From Industrial Licence to Eviction and Sealing
The petitioner was allotted an industrial plot for running a sawmill and stone unit. The licence expired in 2011. Despite repeated applications by the petitioner for renewal, no fresh deed was executed. Meanwhile, BHEL introduced its Shop Policy in 2014 and began raising demands from 2018, culminating in a massive claim of ₹2.38 crore by 2022.
BHEL initiated proceedings under Sections 5 and 7 of the Public Premises Act. The Estate Officer passed an eviction order on 15.06.2023 and directed recovery of arrears and damages. The appellate authority under Section 9 upheld the eviction, leading to sealing of the premises on 22.09.2024. The petitioner challenged these orders under Article 227 of the Constitution.
Eviction Upheld: Due Process Followed, No Violation of Natural Justice
The Court carefully examined procedural compliance and found no infirmity in the eviction process. Notices under Section 4 were issued, parties were heard, and evidence was led. The Court noted:
“The petitioner was given due notice and opportunity to defend his case… There was no breach of procedure or violation of principles of natural justice.”
The Estate Officer had validly exercised power under Section 5(1) upon being satisfied that unauthorised occupation existed. Accordingly, the Court declined to interfere with the eviction order, observing that once the licence expired and no renewal was granted, the occupation became unlawful.
“Damages Must Be Based on Cogent Evidence, Not Internal Policies” – Court Rejects ₹3.84 Lakh/Month Claim Based on Shop Policy
However, the most crucial part of the judgment dealt with the legality of damages assessed by the Estate Officer. BHEL claimed damages based on its internal Shop Policy, 2014, seeking ₹3.84 lakh/month as against the previously agreed ₹3,718/month.

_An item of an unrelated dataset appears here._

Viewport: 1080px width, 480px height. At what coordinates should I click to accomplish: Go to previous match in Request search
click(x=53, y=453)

The Court termed the increase as arbitrary and held: “In the absence of any cogent evidence, only on the basis of provision of Policy, 2014 the Estate Officer erred in granting the damages… The rate of damages awarded is highly exorbitant and cannot be given seal of approval.”
It emphasized that under Section 7(2) of the Act, assessment of damages must be based on “principles of assessment” and supported by evidence of prevailing market rental value.

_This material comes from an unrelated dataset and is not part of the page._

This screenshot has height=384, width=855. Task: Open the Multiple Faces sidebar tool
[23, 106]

The Bench observed: “No evidence was produced to assess the market rental value. The damages should be proved before the authority and until and unless the damages are not proved by the reliable evidence, no amount can be awarded under the head of damages.”
The Court highlighted that an enhancement of over 100 times the original rate was grossly disproportionate and beyond jurisdiction:
“The Estate Officer had no authority to grant the damages more than 100 times [the licence fee]… the order for payment of damages is hereby set aside.”
Recovery of Arrears of Licence Fee Upheld
While quashing the damages, the High Court upheld the order requiring the petitioner to pay arrears of licence fee at the last agreed rate, with 5% annual increment, up to the date the premises were sealed (22.09.2024). This, it said, flowed directly from the terms of the original licence and did not require any separate proof.
Right to Remove Belongings Subject to Payment of Arrears
In terms of enforcement under Section 6 of the Act, the Court permitted the petitioner to remove temporary structures and articles within one month, but clarified that this right was conditional upon payment of the arrears. It warned that failure to pay arrears would entitle BHEL to auction the property to recover dues.
Judicial Endorsement of Limited Scope Under Article 227, Balanced with Procedural Safeguards
The High Court reiterated that supervisory jurisdiction under Article 227 can be invoked only in cases of jurisdictional error, perversity, or violation of law. It found none in the eviction or arrears orders but found a clear overreach in the assessment of damages.
Ultimately, the judgment affirms the principle that unauthorised occupation of public premises attracts legal consequences, but such consequences—particularly financial liabilities—must be grounded in law and evidence, not internal policies or arbitrary figures.